TWRAC 024: That’s All I Need

This Week’s Recovery Application Challenge

Please be sure to complete this week’s TWIRL 024 prior to moving on to TWRAC 024.

That’s All I Need!

Scratching our itch is our obsession as human beings. As long as we’re dissatisfied we’ll itch. As long as we itch we’ll scratch. Perhaps President Barack Obama said it best when asked about his greatest moral failure at the Saddleback Presidential Forum, August 16, 2008.

Responding to the question asked by Rick Warren, renowned author and Senior Pastor at Saddleback Church in Lake Forest, California, then-Senator Obama said, “I was selfish…I was so obsessed with me and the reasons that I might be dissatisfied that I couldn’t focus on other people. When I find myself taking the wrong step, I think a lot of the times it’s because I’m trying to protect myself instead of trying to do God’s work.”

Our obsession with ourselves is indeed our primary addiction. What we discover is that, like Adam and Eve, the more we pursue control according to our understanding of what we need to be comfortable, the less we depend on God, and the less we are committed to doing his will in our life, therefore creating greater separation from God. We discover that the less we live our life God’s way and endeavor to living life our own way, the more we learn one way or another that our way does not work.

It is insufficient and impractical to live according to our own set of expectations, values and standards of morality. Our morals and values are tainted. They are flawed because they are shaped by so many other people throughout our maturation process and social culture whose own morality and value standards are tainted and flawed. This sequence is bent on its own destruction, yet it goes on. In our search for pleasure, and in time, relief from the discomfort of unmet expectations, we tend to continue in destructive patterns of behavior. We become consumed with somehow getting things under control. The net result is the increased severity of our illness into addictive patterns of behavior and the resulting chaos. Our chaos and conflict becomes amplified and we become sicker because our efforts to fix things continues to be infected by sin.
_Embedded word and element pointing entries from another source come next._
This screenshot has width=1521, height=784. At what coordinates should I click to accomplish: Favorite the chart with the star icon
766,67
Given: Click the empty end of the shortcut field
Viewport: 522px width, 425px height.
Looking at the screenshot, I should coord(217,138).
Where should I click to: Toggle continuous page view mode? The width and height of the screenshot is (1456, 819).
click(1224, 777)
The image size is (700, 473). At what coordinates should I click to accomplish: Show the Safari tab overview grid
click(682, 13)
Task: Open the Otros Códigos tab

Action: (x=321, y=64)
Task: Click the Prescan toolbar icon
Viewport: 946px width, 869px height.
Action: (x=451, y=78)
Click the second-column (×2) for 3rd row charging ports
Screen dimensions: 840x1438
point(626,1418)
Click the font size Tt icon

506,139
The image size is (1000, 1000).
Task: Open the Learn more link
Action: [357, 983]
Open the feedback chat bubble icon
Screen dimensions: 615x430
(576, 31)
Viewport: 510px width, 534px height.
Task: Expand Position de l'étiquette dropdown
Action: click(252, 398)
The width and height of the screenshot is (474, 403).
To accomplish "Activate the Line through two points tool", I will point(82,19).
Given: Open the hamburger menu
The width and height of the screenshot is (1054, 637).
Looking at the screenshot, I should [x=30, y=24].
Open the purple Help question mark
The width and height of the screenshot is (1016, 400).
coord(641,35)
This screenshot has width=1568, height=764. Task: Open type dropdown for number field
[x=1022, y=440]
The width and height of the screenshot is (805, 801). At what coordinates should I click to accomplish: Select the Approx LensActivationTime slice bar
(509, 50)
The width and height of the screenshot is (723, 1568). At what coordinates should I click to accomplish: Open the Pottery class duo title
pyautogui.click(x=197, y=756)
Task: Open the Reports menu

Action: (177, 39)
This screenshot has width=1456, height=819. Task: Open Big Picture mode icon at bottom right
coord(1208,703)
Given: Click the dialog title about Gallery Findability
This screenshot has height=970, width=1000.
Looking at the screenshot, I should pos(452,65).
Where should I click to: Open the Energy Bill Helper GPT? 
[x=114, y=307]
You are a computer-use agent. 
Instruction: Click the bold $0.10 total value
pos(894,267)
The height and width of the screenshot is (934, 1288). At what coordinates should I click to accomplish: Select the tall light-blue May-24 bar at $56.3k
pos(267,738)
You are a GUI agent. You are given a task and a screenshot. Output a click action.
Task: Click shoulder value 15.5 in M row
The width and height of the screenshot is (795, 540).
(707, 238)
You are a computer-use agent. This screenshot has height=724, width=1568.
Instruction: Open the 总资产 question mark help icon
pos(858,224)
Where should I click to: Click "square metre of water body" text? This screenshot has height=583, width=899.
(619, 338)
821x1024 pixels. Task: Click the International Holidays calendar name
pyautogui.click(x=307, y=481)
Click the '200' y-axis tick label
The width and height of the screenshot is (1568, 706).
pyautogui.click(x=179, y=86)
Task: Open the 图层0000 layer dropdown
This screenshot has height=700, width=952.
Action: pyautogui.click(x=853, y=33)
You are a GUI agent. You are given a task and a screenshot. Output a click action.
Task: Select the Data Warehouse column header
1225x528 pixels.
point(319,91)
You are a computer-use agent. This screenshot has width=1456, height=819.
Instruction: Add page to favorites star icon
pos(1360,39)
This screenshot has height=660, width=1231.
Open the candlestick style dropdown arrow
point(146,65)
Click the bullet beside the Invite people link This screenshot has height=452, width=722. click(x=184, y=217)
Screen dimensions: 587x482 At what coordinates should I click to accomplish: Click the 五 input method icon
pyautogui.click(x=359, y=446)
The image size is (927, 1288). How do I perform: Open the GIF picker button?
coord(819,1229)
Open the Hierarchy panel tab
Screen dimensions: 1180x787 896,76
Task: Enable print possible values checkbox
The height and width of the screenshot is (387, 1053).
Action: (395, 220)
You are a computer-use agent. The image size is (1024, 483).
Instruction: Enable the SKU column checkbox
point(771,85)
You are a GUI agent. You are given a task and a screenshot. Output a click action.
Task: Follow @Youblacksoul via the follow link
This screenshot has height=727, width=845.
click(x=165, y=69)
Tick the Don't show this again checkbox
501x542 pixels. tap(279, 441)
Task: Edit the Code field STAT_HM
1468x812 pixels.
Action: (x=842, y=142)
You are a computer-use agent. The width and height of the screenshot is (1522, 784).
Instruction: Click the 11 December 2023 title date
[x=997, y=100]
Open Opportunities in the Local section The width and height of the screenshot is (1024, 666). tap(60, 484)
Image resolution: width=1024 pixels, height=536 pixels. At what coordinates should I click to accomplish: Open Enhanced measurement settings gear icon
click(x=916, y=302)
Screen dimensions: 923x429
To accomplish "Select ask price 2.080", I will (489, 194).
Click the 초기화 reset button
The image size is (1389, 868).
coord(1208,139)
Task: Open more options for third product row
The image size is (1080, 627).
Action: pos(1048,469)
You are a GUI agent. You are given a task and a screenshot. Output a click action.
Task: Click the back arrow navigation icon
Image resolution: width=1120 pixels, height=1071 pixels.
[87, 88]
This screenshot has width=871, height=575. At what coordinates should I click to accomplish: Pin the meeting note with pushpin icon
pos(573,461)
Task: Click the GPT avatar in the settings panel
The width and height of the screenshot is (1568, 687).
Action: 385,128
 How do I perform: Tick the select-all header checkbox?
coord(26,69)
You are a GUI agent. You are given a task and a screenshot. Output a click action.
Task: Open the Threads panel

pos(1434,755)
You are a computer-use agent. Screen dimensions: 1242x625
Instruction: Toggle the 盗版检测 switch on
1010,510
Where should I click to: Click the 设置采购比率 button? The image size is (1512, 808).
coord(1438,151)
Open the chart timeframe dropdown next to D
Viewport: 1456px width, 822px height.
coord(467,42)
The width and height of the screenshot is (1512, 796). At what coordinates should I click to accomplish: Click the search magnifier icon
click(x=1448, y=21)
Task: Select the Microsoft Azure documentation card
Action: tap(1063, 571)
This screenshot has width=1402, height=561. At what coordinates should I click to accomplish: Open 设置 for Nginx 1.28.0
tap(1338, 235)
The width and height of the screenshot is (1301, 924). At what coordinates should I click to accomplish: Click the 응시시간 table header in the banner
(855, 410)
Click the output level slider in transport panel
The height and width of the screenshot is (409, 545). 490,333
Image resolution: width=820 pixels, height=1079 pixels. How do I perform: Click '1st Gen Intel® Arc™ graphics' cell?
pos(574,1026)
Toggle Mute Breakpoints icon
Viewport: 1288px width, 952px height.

The core issue of sin is its addictive quality. It takes over as it becomes full-grown and we become slaves to it. Eventually circumstances are impacted enough that we experience increasing discomfort in our dissatisfaction. We hurt badly enough to either pursue help or begin to lose one thing after another that is important to us. Unless we seek help to recover from our problem, we invariably experience loss.

Each one is tempted when he is drawn away by his own desires and enticed. Then, when desire has conceived, it gives birth to sin; and sin when it is full grown, brings forth death. James 1:14-15 (NKJV)

What about this problem of sin? What is it to continually and habitually choose a thing or a behavior that inevitably leads to greater discomfort, loss, destruction, and ultimately death? The clinical world refers compulsive lifestyle patterns of behavior as addiction. We are obsessed with what dissatisfies in order to achieve satisfaction and overcome discomfort. It is the driving force that distracts us from focusing on the person who has the ability and the resources to change everything that detracts us from what is truly fulfilling. I’ll say it again: I am addicted to me, and you are addicted to you.

Addiction is our repetitive surrender to habitual patterns of behavior that render us defective in the very core of our being. Our brains get reprogrammed to the point that the slightest stimulation leads to compulsive thought and feelings that drive our behavior. This is the harsh reality of the problem of addiction. Let’s do the math. If addiction is the result of surrendering to that which is physically, cognitively, behaviorally and spiritually unhealthy, then the solution to the problem of addiction is surrendering to that which is physically, cognitively, behaviorally and spiritually healthy. Since addiction is at its root the surrender to that which is ungodly, then recovery from addiction must be the surrender to that which is godly. Therefore, addiction is a spiritual problem desperately in need of a spiritual solution.

  • According to the quote at the top of this page, what would you say you have in common with President Obama?
  • What in your life is dissatisfying? Please make a list being somewhat specific.
  • How does what dissatisfies you distract you from focusing on other people?
  • How does what dissatisfies you distract you from doing God’s work in your life?
  • What do you do to seek a remedy for what dissatisfies you? What are the substitutes in your life for what you might find satisfying?
  • How do these remedies—substitutes for satisfaction—distract you from focusing on others and pleasing God in your life?
  • How are you addicted to your remedies from dissatisfaction/substitutes for satisfaction?
  • How does your addiction to such remedies and substitutes affect others in your life… from your most primary relationships, to more secondary relationships, to casual acquaintances?
  • What have you risked and lost in order to satisfy your addiction to selfish sin?
  • How would you say you can identify with the message of the passage above from James 1:14-15?
  • What can you do differently to minimize risk of loss that comes from hurting others, and maximizing your opportunity for blessing that would prove to be satisfying?
  • Please take some time now to pray and express to God what you have identified in this challenging application. If you have not already, continue by reviewing published TWIRLs and TWRAPs geared to empower you along this path of satisfying recovery.